Supongo que el hecho de volver al folio pesa cada vez más
pero no puedes pretender plantar semillas en vertederos y que salgan flores
sanas. Así que recoges tu mierda y te la tragas para seguir aparentando algo
que ni siquiera tú te crees. Fácil. Hasta que te obligan a creértelo y te
despiertas en el Edén, buscando la puta manzana porque tu mente te impide
aceptar el estado de éxtasis en el que te encuentras y necesitas caos, y un
folio.
Someter mi garganta a quemaduras de tercer grado y calmarlas
con ron no logró mis propósitos, porque tú eras más fuerte que eso, porque
contigo soy más fuerte que eso. Siempre que intentaba torcerme, pillar atajos o
caerme por barrancos y acantilados buscando la salida de este paraíso eras tú
la señal luminosa que me advertía del peligro. Cambiaste mi rumbo, en busca de un nuevo norte, sin tormentas de arena ni tornados que arrasen con todo cuando haya delante.
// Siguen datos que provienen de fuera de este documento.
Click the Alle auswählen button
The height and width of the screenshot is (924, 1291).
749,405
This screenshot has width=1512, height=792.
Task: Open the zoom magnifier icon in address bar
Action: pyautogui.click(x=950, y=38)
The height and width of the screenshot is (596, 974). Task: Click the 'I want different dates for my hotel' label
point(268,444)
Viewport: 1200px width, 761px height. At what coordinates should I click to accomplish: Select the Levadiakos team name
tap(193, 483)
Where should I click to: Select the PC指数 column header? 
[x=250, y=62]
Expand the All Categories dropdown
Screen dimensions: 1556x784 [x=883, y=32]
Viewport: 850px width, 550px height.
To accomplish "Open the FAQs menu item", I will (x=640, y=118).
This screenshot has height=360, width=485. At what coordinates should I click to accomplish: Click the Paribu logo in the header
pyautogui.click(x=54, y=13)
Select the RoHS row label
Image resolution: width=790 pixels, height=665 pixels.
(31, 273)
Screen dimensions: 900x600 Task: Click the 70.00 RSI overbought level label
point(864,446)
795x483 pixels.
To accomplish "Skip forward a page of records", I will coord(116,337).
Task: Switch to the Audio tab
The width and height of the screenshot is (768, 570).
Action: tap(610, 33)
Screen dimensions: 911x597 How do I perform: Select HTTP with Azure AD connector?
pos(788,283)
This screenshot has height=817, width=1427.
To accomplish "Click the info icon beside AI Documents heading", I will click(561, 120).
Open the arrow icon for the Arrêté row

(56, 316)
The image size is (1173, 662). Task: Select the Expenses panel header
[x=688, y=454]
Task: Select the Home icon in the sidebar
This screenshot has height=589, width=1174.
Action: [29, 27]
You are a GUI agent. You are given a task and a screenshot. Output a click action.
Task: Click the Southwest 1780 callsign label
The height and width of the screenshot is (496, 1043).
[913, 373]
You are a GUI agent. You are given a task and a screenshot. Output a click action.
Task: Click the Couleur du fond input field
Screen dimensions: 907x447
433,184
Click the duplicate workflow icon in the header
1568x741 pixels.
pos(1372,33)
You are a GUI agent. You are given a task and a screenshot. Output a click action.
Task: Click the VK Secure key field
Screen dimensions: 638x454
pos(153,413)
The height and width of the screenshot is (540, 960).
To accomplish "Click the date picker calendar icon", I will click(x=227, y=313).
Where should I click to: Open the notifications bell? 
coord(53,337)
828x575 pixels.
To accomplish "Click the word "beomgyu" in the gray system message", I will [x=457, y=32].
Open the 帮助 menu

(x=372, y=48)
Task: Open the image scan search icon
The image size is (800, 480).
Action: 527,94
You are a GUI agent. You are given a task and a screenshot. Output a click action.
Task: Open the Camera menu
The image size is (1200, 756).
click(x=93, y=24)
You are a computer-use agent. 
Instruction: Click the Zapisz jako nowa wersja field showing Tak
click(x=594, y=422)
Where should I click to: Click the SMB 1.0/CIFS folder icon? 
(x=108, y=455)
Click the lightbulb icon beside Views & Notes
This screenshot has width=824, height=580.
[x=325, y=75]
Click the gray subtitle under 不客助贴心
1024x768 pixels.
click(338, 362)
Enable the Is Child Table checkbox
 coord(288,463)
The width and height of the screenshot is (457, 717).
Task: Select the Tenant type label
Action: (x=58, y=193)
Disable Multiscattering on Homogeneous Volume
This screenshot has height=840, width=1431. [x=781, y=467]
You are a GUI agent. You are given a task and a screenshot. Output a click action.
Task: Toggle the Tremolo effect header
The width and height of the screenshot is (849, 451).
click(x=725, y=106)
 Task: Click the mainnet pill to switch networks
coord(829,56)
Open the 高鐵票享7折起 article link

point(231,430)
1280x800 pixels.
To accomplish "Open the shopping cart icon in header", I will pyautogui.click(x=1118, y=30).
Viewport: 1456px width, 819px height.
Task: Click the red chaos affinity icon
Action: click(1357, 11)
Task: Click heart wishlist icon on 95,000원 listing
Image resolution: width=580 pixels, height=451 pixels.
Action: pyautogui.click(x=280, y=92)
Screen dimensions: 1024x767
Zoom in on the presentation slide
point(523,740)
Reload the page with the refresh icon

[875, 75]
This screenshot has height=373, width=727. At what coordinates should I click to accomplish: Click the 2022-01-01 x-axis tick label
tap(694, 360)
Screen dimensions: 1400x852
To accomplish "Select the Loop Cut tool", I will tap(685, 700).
No te equivoques, no es de lo
evidente de lo que hablo, sino más allá. Esta vez mis razones para volver a la
escritura no son las mismas que de costumbre, esta vez es menos impulsivo, esta
vez es más eufórico. Ahora solo queda descifrar mis estados, mis extremos, o
aprender a aceptar que hay sentimientos que carecen de límites porque, por incontables que fueron mis vicios, tú te has convertido en mi única tentación.